Home Politics The Farce is over, let some other show begin

The Farce is over, let some other show begin

The US Senate has acquitted President Donald Trump on Wednesday of both charges against him. Trump was accused of abuse of power and obstruction of Congress.

The hundred senators acted as jury during the political process. A conviction required a two-thirds majority of 67 votes.

Result vote first indictment: abuse of power

Guilty: 48
Not guilty: 52

Result vote second indictment: obstruction of Congress

Guilty: 47
Not guilty: 53

The result means that Donald Trump remains president of the United States.

Republican Senator Mitt Romney made history by being the first ever senator to vote for the conviction of a president from his own party, for the first indictment, to the anger of his fellow party members.

Anonymous Republican party officials told CNN that Romney had not informed his colleagues in advance. They fear that the news about his unorthodox decision will drown out the news about the acquittal of the president in the media.
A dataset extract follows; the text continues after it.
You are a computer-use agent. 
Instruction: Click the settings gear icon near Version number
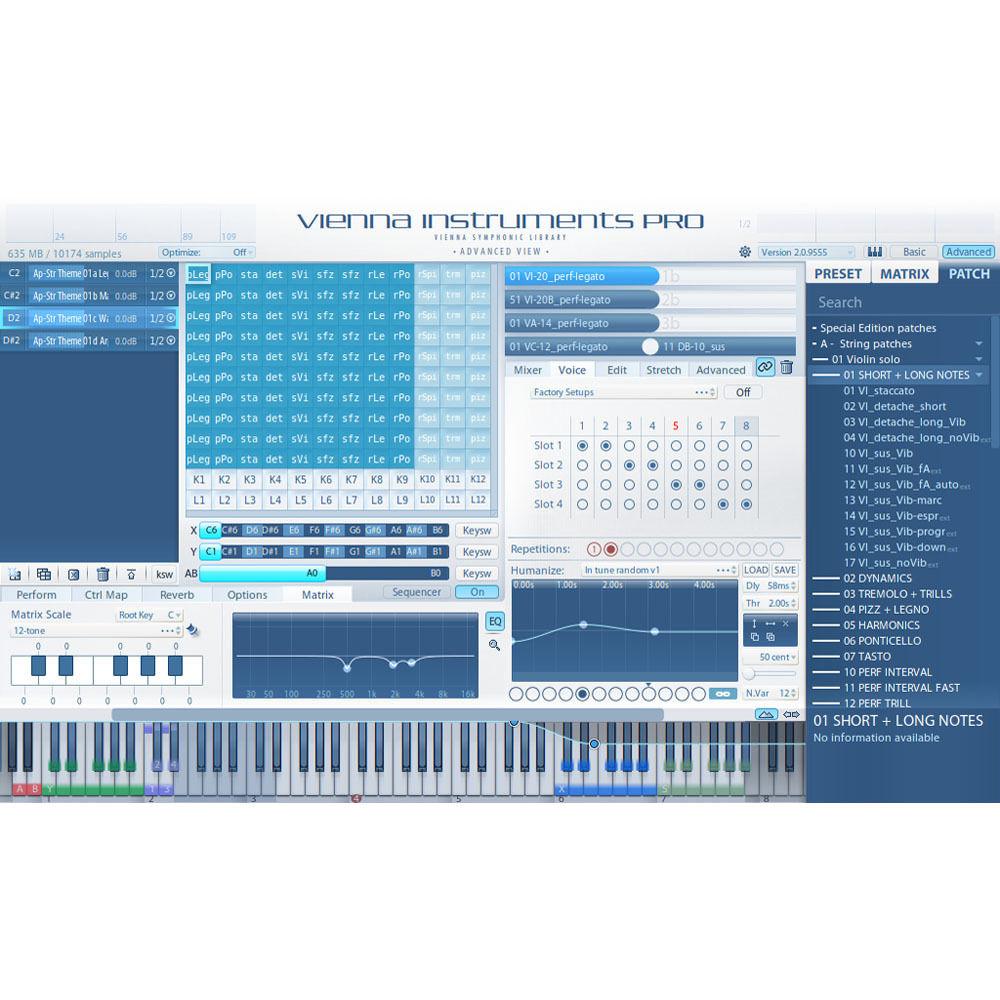(x=745, y=253)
The White House said prior to the vote that one or two Democrats would acquit Trump. This appeared to not be the case. The two independent senators in the Senate agreed with the Democrats.

At the start of the Senate political trial last month, it was already clear that Trump was likely to be acquitted. His Republican Party has a majority of 53-47 seats there.

Republican political party leader Mitch McConnell said that his party considered the trial illegal and would almost certainly vote for acquittal.

According to Democrats in Congress, it was their constitutional duty to hold the president to account, even if his acquittal was guaranteed. They have said that they will continue to investigate Trumps trading.

The House of Representatives’ sediment investigation revealed that Trump was putting pressure on the Ukrainian government to damage his political rivals.

According to the defenders of Trump, that belongs to the powers of a president or is not serious enough to justify removal as an offense.

The acquittal puts an end to the deposition case that has occupied American politics since the Ukraine issue became public. This happened last September, when the House was informed of a whistleblower complaint about a telephone conversation between Trump and Ukrainian President Volodymyr Zelensky on 25 July.

The House interviewed seventeen witnesses during the deposition investigation and viewed thousands of documents. Trump was formally charged on December 18 (impeachment).

The second indictment against him, obstruction to Congress, was based on the White House’s refusal to cooperate in the settlement investigation. Subpoenas for documents were ignored and potential witnesses were instructed not to appear before the House.